ABOUT THIS TASK: For this exercise, the lines from the one with "Task: Open the" through the end of the material below must be output exactly, without pictures.

DATA EXCERPTS:
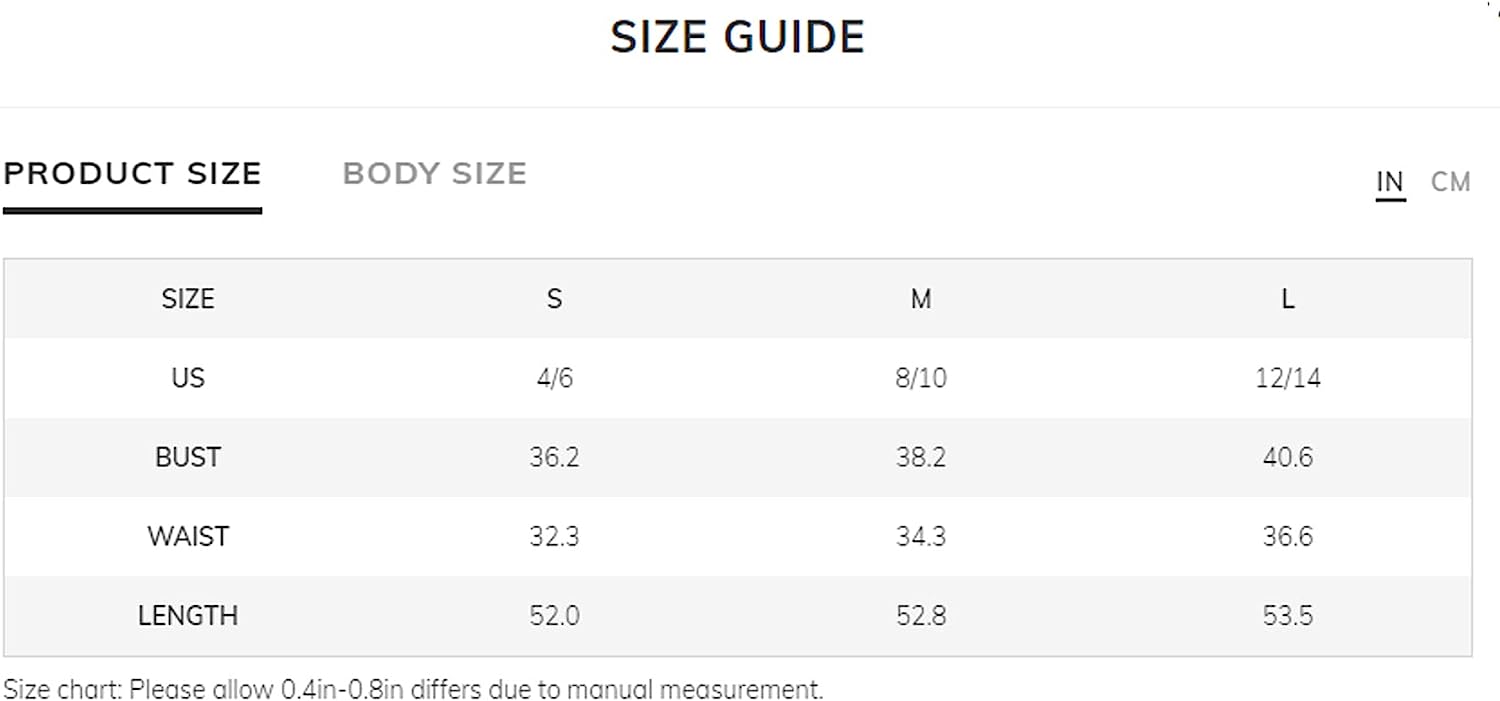Click the LENGTH row label
Viewport: 1500px width, 701px height.
188,615
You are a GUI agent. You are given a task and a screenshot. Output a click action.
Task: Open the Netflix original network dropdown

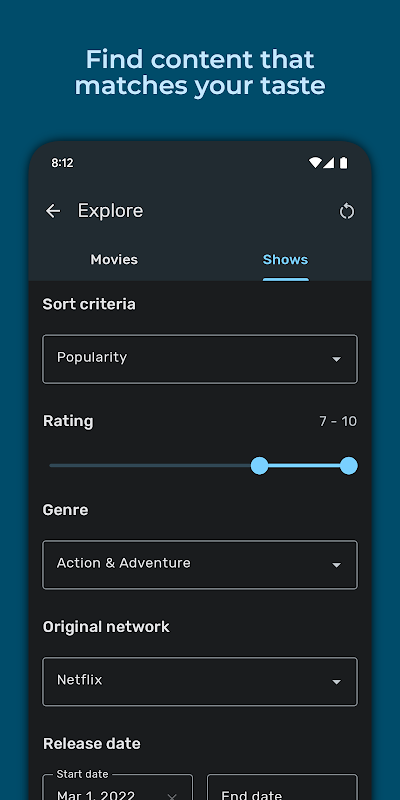pos(200,682)
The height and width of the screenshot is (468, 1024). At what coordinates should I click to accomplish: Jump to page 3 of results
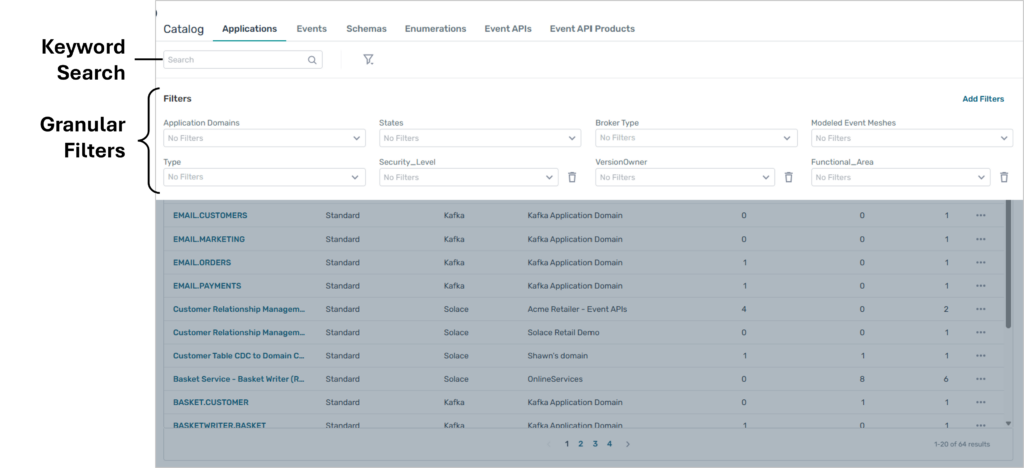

WRITTEN RESPONSE:
Task: Open the Netflix original network dropdown

pos(200,682)
The height and width of the screenshot is (468, 1024). At what coordinates should I click to accomplish: Jump to page 3 of results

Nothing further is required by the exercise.